DR実施時に知識情報を活用
一方,東芝テックがナレッジ情報の活用を始めたのは,同じような問題が形を変えて繰り返し発生している,という危機感だった。同社も,当初は既存の情報を設計者全員からアクセスしやすくするところから取り組みを開始。複写機(同社の製品)の部位別に組織された設計グループがそれぞれ独立に管理していた,問題発生や対策実施の記録や報告書を,横断的に検索できるツールを導入した。
しかし経験の浅い設計者にとっては,どれが重要な情報か判断できない。報告書などには問題の発生から原因究明,対策実施までの一部始終が書いてあるが,設計者が現在取り組んでいる問題に関係がある内容なのかどうか,全部読まなければ分からないためだ。ベテラン設計者であれば勘も働くが,若手設計者には無理だった。
このため,ナレッジマネジメントの導入を検討。設計者に伝えるべき,役に立つ情報のみを選別して整理することを考えた。しかしそれでも,再発防止までがせいぜいで,その情報をそしゃくして未然防止に使うのは難しいと思われた。ナマの事例情報は一般性がなく,その事例と少しでも異なった状況に応用することは困難なためだ。

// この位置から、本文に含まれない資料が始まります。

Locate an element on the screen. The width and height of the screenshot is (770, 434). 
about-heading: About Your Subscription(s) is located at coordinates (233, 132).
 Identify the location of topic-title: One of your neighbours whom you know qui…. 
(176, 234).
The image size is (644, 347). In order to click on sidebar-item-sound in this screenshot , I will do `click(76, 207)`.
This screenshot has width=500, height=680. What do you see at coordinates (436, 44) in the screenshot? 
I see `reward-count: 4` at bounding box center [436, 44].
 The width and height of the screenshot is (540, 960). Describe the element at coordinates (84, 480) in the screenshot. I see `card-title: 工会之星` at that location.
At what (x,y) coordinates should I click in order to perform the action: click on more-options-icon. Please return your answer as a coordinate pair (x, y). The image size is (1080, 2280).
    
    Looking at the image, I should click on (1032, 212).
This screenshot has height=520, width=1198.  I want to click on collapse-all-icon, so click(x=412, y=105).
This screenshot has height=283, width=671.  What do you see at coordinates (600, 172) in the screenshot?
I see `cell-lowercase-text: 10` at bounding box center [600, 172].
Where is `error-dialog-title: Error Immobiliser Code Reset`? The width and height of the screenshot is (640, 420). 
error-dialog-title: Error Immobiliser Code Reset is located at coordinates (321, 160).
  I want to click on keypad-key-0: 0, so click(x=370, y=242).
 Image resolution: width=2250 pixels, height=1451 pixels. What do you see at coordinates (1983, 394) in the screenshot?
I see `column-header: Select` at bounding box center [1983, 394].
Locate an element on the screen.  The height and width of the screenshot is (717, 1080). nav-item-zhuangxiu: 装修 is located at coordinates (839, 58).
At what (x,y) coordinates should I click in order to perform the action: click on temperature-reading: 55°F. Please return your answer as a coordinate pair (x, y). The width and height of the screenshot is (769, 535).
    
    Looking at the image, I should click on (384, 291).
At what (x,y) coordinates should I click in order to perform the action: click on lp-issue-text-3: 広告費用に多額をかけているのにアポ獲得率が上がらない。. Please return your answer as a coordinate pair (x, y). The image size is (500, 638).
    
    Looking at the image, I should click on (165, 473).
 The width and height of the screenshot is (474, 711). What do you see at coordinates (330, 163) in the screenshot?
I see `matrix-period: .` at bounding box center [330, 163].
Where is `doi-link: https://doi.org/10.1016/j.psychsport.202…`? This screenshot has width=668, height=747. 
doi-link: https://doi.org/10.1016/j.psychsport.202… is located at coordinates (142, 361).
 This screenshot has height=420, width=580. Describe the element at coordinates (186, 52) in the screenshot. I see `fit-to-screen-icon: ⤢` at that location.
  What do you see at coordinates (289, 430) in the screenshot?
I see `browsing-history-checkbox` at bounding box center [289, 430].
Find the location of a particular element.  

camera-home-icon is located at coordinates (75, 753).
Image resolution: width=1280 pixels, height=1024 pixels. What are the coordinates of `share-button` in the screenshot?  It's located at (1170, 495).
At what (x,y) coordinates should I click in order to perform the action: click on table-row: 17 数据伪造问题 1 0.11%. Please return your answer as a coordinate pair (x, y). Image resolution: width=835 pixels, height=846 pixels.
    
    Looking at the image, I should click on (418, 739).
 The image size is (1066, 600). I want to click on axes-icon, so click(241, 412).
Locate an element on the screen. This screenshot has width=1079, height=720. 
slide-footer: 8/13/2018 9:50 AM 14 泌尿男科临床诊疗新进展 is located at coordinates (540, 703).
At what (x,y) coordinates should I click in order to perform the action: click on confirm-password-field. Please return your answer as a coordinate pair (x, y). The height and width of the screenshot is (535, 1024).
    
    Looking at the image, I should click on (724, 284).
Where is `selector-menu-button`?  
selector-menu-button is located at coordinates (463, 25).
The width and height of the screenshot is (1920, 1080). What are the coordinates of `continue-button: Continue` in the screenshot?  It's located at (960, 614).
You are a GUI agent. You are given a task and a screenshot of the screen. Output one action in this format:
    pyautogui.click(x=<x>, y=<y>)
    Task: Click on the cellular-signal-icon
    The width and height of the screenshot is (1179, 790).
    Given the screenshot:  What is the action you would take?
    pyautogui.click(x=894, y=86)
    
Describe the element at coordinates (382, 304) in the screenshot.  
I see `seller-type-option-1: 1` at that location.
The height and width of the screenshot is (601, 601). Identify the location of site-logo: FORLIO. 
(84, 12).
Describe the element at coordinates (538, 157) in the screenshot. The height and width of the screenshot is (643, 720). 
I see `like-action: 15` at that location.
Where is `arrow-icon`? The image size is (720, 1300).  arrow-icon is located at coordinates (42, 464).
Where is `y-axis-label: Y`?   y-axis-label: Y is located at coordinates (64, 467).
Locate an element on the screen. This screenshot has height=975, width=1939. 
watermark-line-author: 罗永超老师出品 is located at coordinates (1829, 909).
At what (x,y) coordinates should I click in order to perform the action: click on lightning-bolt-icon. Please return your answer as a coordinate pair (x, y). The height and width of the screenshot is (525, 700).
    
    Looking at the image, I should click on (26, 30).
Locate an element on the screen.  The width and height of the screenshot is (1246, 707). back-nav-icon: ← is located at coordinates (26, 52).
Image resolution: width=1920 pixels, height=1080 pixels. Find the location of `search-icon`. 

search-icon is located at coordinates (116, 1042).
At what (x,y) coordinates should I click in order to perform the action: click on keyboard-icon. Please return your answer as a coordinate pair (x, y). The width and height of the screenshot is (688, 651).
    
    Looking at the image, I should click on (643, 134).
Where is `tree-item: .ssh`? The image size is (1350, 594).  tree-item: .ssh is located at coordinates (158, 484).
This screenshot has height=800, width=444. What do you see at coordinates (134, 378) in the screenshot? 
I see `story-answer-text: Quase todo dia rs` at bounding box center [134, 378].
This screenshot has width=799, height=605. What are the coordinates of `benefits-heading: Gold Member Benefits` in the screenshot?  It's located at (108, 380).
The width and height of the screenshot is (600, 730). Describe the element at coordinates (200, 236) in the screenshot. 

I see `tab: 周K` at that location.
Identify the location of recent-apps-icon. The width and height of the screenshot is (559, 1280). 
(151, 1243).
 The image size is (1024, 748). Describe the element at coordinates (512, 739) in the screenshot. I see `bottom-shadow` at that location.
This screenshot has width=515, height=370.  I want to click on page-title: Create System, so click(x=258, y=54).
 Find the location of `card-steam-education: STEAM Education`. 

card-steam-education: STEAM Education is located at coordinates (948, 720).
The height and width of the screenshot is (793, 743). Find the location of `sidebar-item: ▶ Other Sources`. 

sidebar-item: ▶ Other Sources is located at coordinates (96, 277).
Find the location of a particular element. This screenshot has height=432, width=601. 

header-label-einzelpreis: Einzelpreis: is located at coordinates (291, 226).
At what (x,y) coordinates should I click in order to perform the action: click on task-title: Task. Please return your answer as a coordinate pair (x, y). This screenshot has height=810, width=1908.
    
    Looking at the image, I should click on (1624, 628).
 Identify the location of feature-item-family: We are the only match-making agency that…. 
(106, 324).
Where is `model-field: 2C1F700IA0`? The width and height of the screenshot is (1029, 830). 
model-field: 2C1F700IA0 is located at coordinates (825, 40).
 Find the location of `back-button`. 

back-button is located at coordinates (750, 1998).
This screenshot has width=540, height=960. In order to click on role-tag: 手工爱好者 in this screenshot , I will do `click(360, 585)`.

そこで東芝テックは,SSM理論に注目した。報告書からエッセンスを取り出して,主な要素(どんな不具合か,どんな状況で発生したか,なぜ発生したか)がすぐ分かるようにしておけば,設計者が自分に関係ありそうな情報かどうかすぐ分かる。さらに,分野や設計部位が異なる問題でも,要素が共通する状況であれば,情報を応用できるようになるはずと考えたのである(図5)。
「このようなことを以前から指向していたが,システムを自分で開発するのも困難なため,適した市販ツールがないか探していたところだった」(東芝テックドキュメントシステム事業本部設計第1技術部の縫田昭氏)。そこで目に留まったのが,SSM理論とそれに基づくツールだったのである。
一部の情報から知識化を開始
東芝テックでは現在,一部の不具合情報から知識化を開始するとともに,設計者が参照できるシステムの運用の試行を始めた。最初に知識化の対象に選んだのは,比較的大きな問題でさまざまな切り口があるもの,そして関連資料が多く存在し,社内の設計者が覚えている問題という。「設計者からはまずまず好評なので,知識化作業を継続することにしている」(縫田氏)。